Es waren immer die anderen, denen alles schiefging. Und immer die unseren, die mit traumwandlerischer Sicherheit  die richtigen Maßnahmen im richtigen Moment in richtig demokratisch beschlossene Eindämmungsverordnungen verpackten. Deutschland hatte die Virologenstars, die Kanzlerin, die das Unheil sehen und es vorbeugend verhindern konnte. Und es hatte die Medien, die zur rechten Zeit die passenden Bilder präsentierte, um die Abwehrkräfte des Volkes zu stählen. Wer erinnert sich nicht gern an Ursula von der Leyen beim Händewaschen ganz am Anfang, an Angela Merkel, die im Kampf gegen die Hamsterer mit einem eigenhändigen Einkaufsgang bewies, dass auch eine Rolle Toilettenpapier reichen kann, und an Karl Lauterbach, dessen Diskant auf allen allen Kanälen erscholl und von den Beratungen des Besitzers mit "anderen Wissenschaftlern" berichtete.

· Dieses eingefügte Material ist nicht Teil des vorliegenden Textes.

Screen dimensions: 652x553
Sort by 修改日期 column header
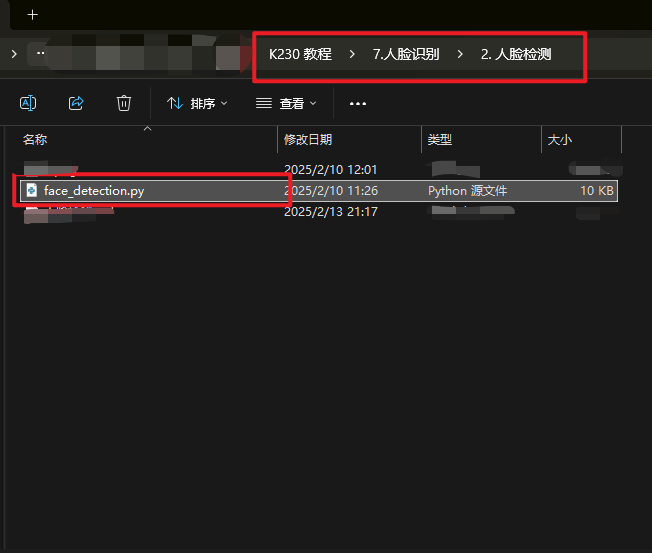[308, 140]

Zwölf Monate wie ein wilder Alptraum, ein irrer Ritt auf der Rasierklinge unbedingter Gefolgschaftstreue, die es weitgehend verbot, Zweifel am fehlenden Gesamtkonzept zu üben oder auch nur zu fragen, weshalb das größte demokratisch gewählte Parlament sieben Jahre braucht, bis es immer noch keines hat. Stattdessen wurde jede Windung und jede Wendung mitgemacht, jede kreischend absolvierte Kurve gefeiert und jedes neue, jeweils als "unbürokratisch" angekündigte Hilfspaket solange besprochen und analysiert, bis es sich in der Praxis als lebensuntaugliche Missgeburt erwiesen hatte.

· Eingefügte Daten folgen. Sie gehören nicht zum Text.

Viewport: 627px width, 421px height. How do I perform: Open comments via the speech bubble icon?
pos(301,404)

Die Macht, die das machte, war nahezu absolut, weil die öffentliche Kontrolle absolut versagte. Medien, die berufen gewesen wären, das Versagen im Detail zu beschreiben, verstanden sich als Weltbilderklärer der Pandemiepolitik, verlängerte Werkbänke der wirren Maßnahmerotation, die mal mehr testen wollte und dann wieder weniger, die eine weitgehend wirkungslose App erschuf und überhaupt alles zu digitalisieren versprach, sich dann aber doch darauf beschränkte, regelmäßiges Lüften zu empfehlen.